Alcuni degli arrestati nell’operazione antimafia dei carabinieri, che ha colpito i clan mafiosi delle Madonie, non sono accusati solo di estorsioni e traffico di droga, ma anche di abusi sessuali nei confronti di una minorenne e maltrattamenti in famiglia. Sono padre e figlio, Giuseppe e Pino Rizzo, e avrebbero commesso reati che i mafiosi hanno sempre ritenuto, secondo il loro «codice d’onore», tra i più deprecabili.

Pino Rizzo, 54 anni, ritenuto lo storico esponente del mandamento di Cerda e della famiglia di Campofelice di Roccella, è accusato, infatti, di avere abusato di una quindicenne con cui aveva anche legami famigliari. Suo padre, Giuseppe Rizzo, 84 anni, avrebbe invece ripetutamente picchiato, insultato e vessato la moglie e la figlia solo perché gli avrebbero cucinato troppo spesso pasta e lenticchie e perché avevano osato affacciarsi al balcone. È quanto emerge dall’ordinanza di custodia cautelare emessa dal gip Fabio Pilato che ha portato a 13 arresti.

L’indagine è stata coordinata dal procuratore aggiunto Paolo Guido. Il giudice ha ritenuto provati entrambi i reati: la violenza sessuale sulla ragazzina è stata ripresa il 28 luglio del 2021 da una telecamera installata dagli inquirenti, mentre i maltrattamenti in famiglia emergono da una serie di intercettazioni effettuate tra il 2 aprile 2020 e il 31 gennaio 2021.
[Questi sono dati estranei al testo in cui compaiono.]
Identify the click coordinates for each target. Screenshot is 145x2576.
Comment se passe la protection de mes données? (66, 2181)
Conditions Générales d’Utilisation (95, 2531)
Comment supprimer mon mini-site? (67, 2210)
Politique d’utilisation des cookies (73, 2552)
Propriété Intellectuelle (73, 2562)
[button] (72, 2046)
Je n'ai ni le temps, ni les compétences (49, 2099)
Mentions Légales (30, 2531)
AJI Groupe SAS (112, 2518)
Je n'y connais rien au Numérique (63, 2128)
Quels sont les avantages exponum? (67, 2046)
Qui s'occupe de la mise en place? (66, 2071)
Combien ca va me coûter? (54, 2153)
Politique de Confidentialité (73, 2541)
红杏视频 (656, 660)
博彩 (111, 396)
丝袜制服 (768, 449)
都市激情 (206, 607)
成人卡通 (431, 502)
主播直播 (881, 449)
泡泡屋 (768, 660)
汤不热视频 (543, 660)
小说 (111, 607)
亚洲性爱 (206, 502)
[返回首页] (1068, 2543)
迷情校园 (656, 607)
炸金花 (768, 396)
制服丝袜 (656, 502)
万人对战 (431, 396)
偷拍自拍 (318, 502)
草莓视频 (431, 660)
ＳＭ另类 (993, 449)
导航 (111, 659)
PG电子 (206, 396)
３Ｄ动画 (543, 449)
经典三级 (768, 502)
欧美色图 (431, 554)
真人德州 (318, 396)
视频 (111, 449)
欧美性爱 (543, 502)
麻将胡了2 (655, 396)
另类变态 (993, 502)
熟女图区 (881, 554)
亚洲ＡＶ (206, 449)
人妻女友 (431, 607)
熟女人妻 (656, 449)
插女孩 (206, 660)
Secondo la Procura, Pino Rizzo avrebbe toccato più volte il seno alla quindicenne. «L'ipotesi - conferma il gip - è confermata non soltanto dal contenuto delle conversazioni in cui esplicitamente si commentava l’indegno comportamento di Rizzo, ma soprattutto dai filmati registrati dalla videocamera installata nel terreno di Campofelice in uso a Pino Rizzo unitamente all’audio captato dalle periferiche occultate in quel sito». Nelle immagini, girate alle 16.59 del 28 luglio del 2021, si vedrebbe Rizzo molestare la ragazza e poi la vittima indietreggiare per sottrarsi alla violenza. Il padre, invece, avrebbe ripetutamente picchiato la moglie e la figlia, insultandole. «Cosa inutile», «put...»: questi alcuni degli appellativi che avrebbe utilizzato, non esitando - secondo l'accusa - a prendere a schiaffi, calci e pugni nel viso la figlia, oltre a stringerle il collo, provocandole lividi ed escoriazioni, ma anche picchiando la consorte, arrivando a gettarla sul letto e costringendola a rapporti sessuali non consensuali. «Cafudda, cafudda (picchia ndr) sempre», dicevano le due donne, riferendo anche di comportamenti che Rizzo avrebbe imposto loro, minacciandole di rappresaglie nel caso in cui avessero trasgredito.